Desde os anos 1980, os jornais e revistas vêm seguindo certos dogmas que já dão sinais de fadiga. Um deles, e talvez o fundamental, é o conjunto de pressupostos que acompanha a convicção de que vivemos em um mundo pós-moderno.
Esse conjunto de crenças que compuseram a base teórica das reformas por que passaram quase todos os jornais nesse período repete de certa forma o que se deu no mundo das artes e espetáculos, onde a mediação passou a ser mais importante do que a obra.
A rigor, a imprensa acaba criando um universo auto-referente no qual há pouco espaço para o contraditório.
Quebrar consensos
Alguns estudos sobre a linguagem da mídia, como aqueles dedicados à crítica de arte e literatura pelo ensaísta e poeta Affonso Romano de Sant´Anna, revelam que estamos imersos numa sopa de sofismas tratados como verdades absolutas. Um deles, aquele segundo o qual o mercado financeiro é capaz de se auto-regular e prescinde do controle social, acaba de se transformar em pó.

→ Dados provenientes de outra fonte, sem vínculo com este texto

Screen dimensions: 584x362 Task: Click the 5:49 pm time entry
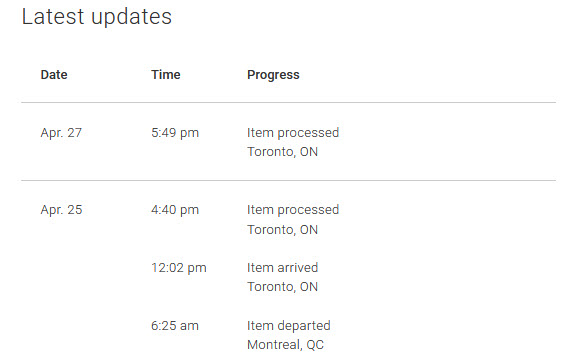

Outra característica que merece uma análise mais profunda neste momento de reflexão é a insistência em abordar a natureza complexa do mundo contemporâneo com disciplinas antiquadas. Na política, por exemplo, o círculo do noticiário se encerra nas instituições tradicionais, ignorando-se o poder das redes sociais, que compõem instituições virtuais também capazes de atuar.
O ano acaba de nascer, de um parto difícil e com dias sombrios pela frente.
A imprensa precisa se abrir para o novo, arriscar-se mais na interpretação da realidade e sair da caixa de consensos em que se enfiou no fim do século passado.
A imprensa precisa voltar a surpreender.